### 作業内容
(a) 基板処理装置に関する文書の「図10】コンダクタンス調整部の構成の一例を概略的に示す側断面図である。」から「適宜変更され得るものである。」まで(両端を含む)を、「図面」を「図版」に改めたうえで書き出してください。
(b) 基板処理装置に関する文書を、末尾の文の後から書き継いでください。

### 対象文書
--------------------

図2】コンダクタンス調整部の構成の一例を概略的に示す側断面図である。
図3】制御部の内部構成の一例を概略的に示すブロック図である。
図4】基板処理装置の動作の一例を示すタイミングチャートである。
図5】チャンバ内の圧力の時間変化の一例を模式的に示すグラフである。
図6】コンダクタンスの取得処理の一例を示すフローチャートである。
図7】コンダクタンスの取得処理の一例を示すフローチャートである。
図8】基板処理の一例を示すフローチャートである。
図9】基板処理装置の動作の一例を示すタイミングチャートである。
図10】コンダクタンス調整部の構成の一例を概略的に示す側断面図である。
図11】コンダクタンス調整部の構成の一例を概略的に示す側断面図である。
【発明を実施するための形態】
【0023】
以下、添付される図面を参照しながら実施の形態について説明する。なお、図面は概略的に示されるものであり、説明の便宜のため、適宜、構成の省略および構成の簡略化がなされるものである。また、図面に示される構成の大きさおよび位置の相互関係は、必ずしも正確に記載されるものではなく、適宜変更され得るものである。
【0024】
また、以下に示される説明では、同様の構成要素には同じ符号を付して図示し、それらの名称と機能とについても同様のものとする。したがって、それらについての詳細な説明を、重複を避けるために省略する場合がある。
【0025】
また、以下に記載される説明において、「第1」または「第2」などの序数が用いられる場合があっても、これらの用語は、実施の形態の内容を理解することを容易にするために便宜上用いられるものであり、これらの序数によって生じ得る順序などに限定されるものではない。
【0026】
相対的または絶対的な位置関係を示す表現(例えば「一方向に」「一方向に沿って」「平行」「直交」「中心」「同心」「同軸」など)は、特に断らない限り、その位置関係を厳密に表すのみならず、公差もしくは同程度の機能が得られる範囲で相対的に角度または距離に関して変位された状態も表すものとする。等しい状態であることを示す表現(例えば「同一」「等しい」「均質」など)は、特に断らない限り、定量的に厳密に等しい状態を表すのみならず、公差もしくは同程度の機能が得られる差が存在する状態も表すものとする。形状を示す表現(例えば、「四角形状」または「円筒形状」など)は、特に断らない限り、幾何学的に厳密にその形状を表すのみならず、同程度の効果が得られる範囲で、例えば凹凸や面取りなどを有する形状も表すものとする。一の構成要素を「備える」「具える」「具備する」「含む」または「有する」という表現は、他の構成要素の存在を除外する排他的表現ではない。「A,BおよびCの少なくともいずれか一つ」という表現は、Aのみ、Bのみ、Cのみ、A,BおよびCのうち任意の2つ、ならびに、A,BおよびCの全てを含む。

--------------------

### 提供データ

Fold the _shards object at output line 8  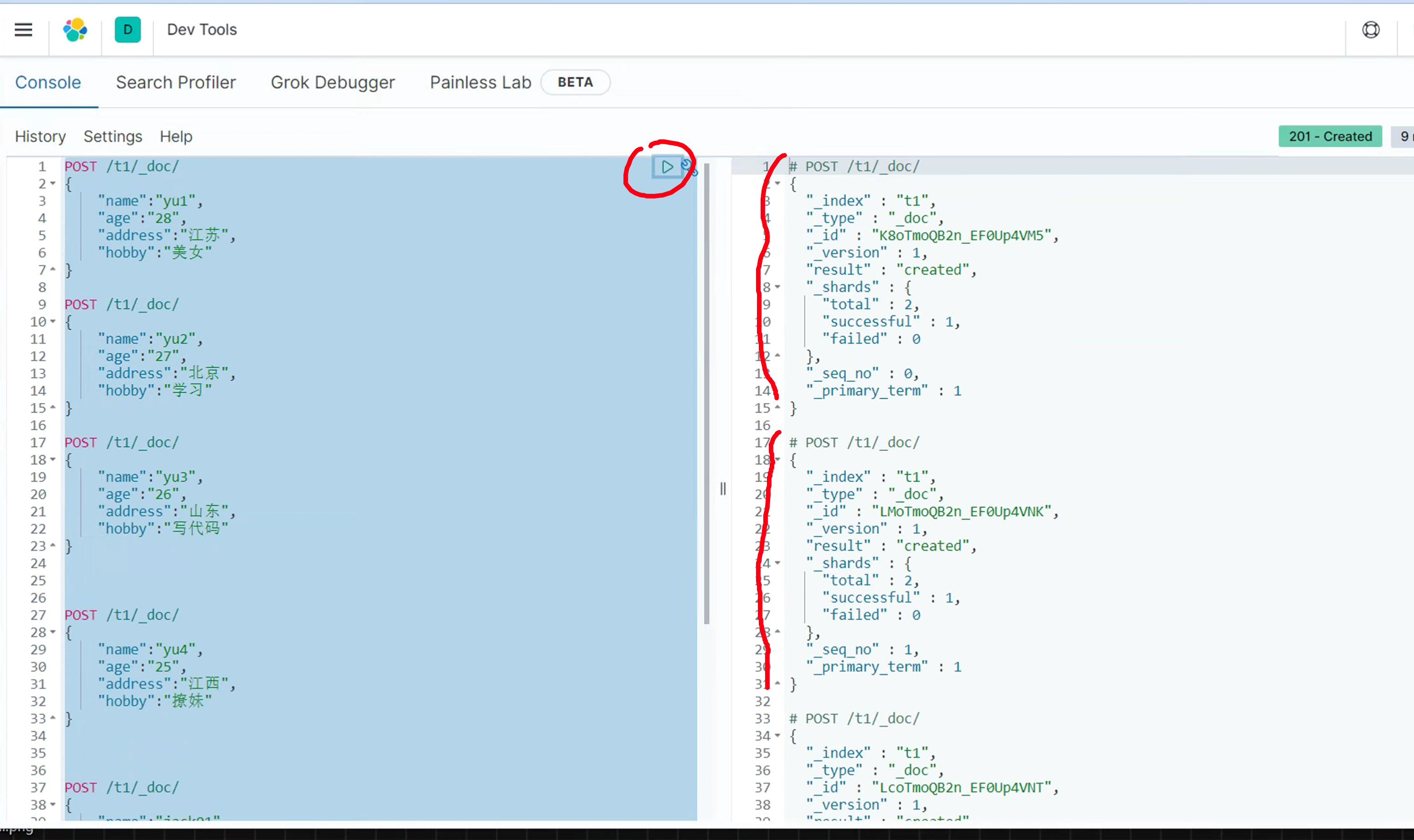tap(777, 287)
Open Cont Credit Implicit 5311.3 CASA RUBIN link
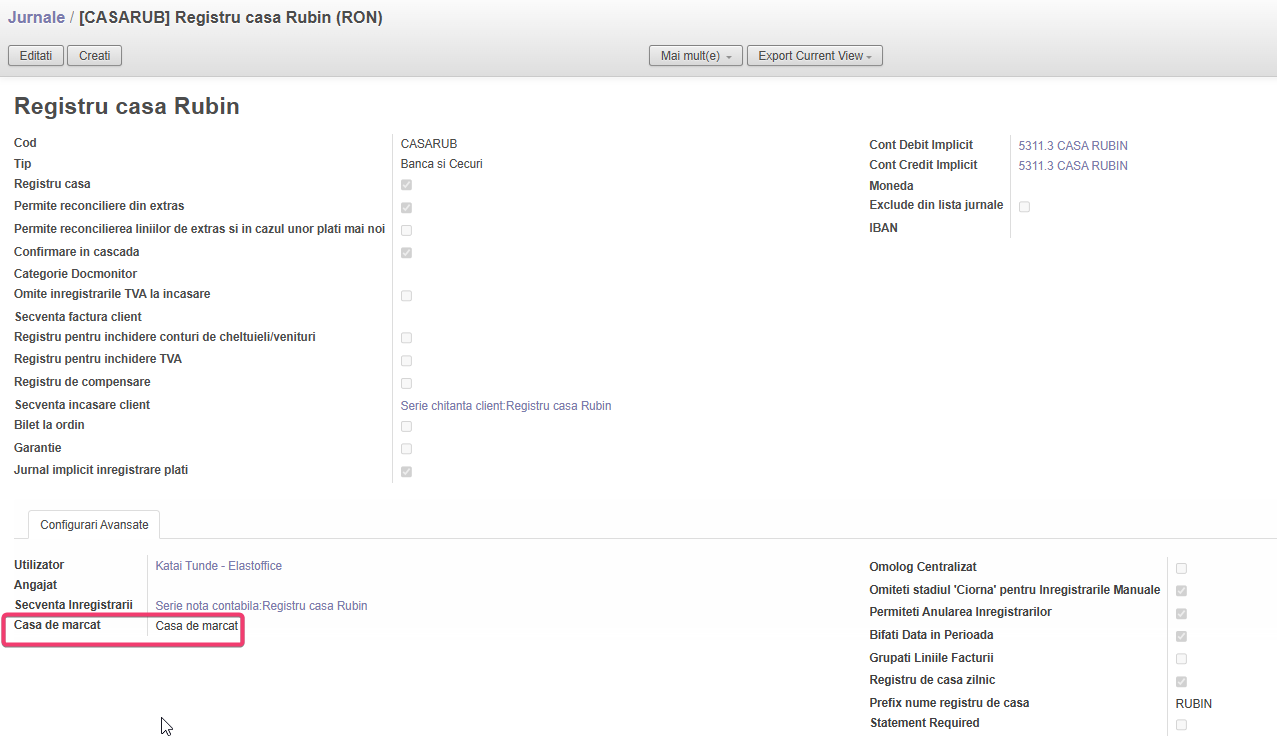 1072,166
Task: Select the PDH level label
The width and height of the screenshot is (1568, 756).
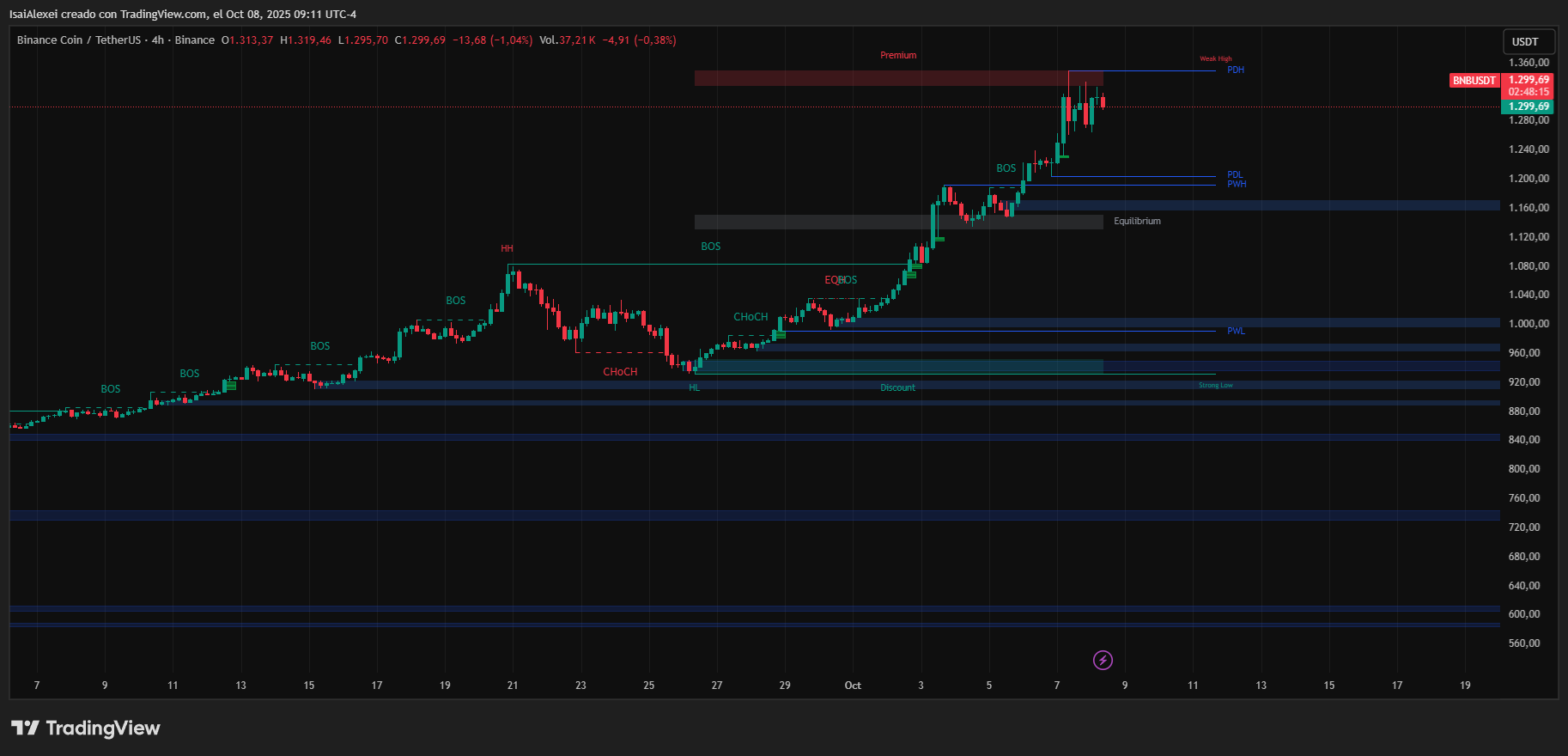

--------------------

### 出力結果
(a)
図10】コンダクタンス調整部の構成の一例を概略的に示す側断面図である。
図11】コンダクタンス調整部の構成の一例を概略的に示す側断面図である。
【発明を実施するための形態】
【0023】
以下、添付される図版を参照しながら実施の形態について説明する。なお、図版は概略的に示されるものであり、説明の便宜のため、適宜、構成の省略および構成の簡略化がなされるものである。また、図版に示される構成の大きさおよび位置の相互関係は、必ずしも正確に記載されるものではなく、適宜変更され得るものである。

(b)
【0027】
<第1の実施の形態>
<基板処理装置の概要>
図1は、基板処理装置100の構成の一例を概略的に示す側面図である。基板処理装置100は、処理対象である基板Wを1枚ずつ処理する枚葉式の処理装置である。基板処理装置100は基板Wに対してドライ処理を行う。基板Wは例えば半導体基板であってもよく、その他の基板であってもよい。基板Wは、例えば、液晶ディスプレイ基板、プラズマディスプレイ用基板、有機EL(Electro-Luminescence)用基板、FED(Field Emission Display)用基板、光ディスプレイ用基板、光磁気ディスク用基板、フォトマスク用基板または太陽電池用基板であってもよい。
【0028】
図1に示すように、基板処理装置100は複数の処理ユニット20とガス排出部40と制御部80とを含んでいる。
【0029】
図1の例では、複数の処理ユニット20として、3つの処理ユニット20A、処理ユニット20Bおよび処理ユニット20Cが設けられている。なお、処理ユニット20の数は特に制限されず、適宜に変更し得る。
【0030】
各処理ユニット20は、基板Wに対して1枚ずつドライ処理を行う枚葉式のドライ処理ユニットである。各処理ユニット20はチャンバ21と基板保持部22とを含む。チャンバ21は中空形状を有しており、チャンバ21の内部空間は、基板Wに対するドライ処理を行うための処理空間となる。言い換えれば、チャンバ21は処理空間を形成する。チャンバ21は例えば真空チャンバである。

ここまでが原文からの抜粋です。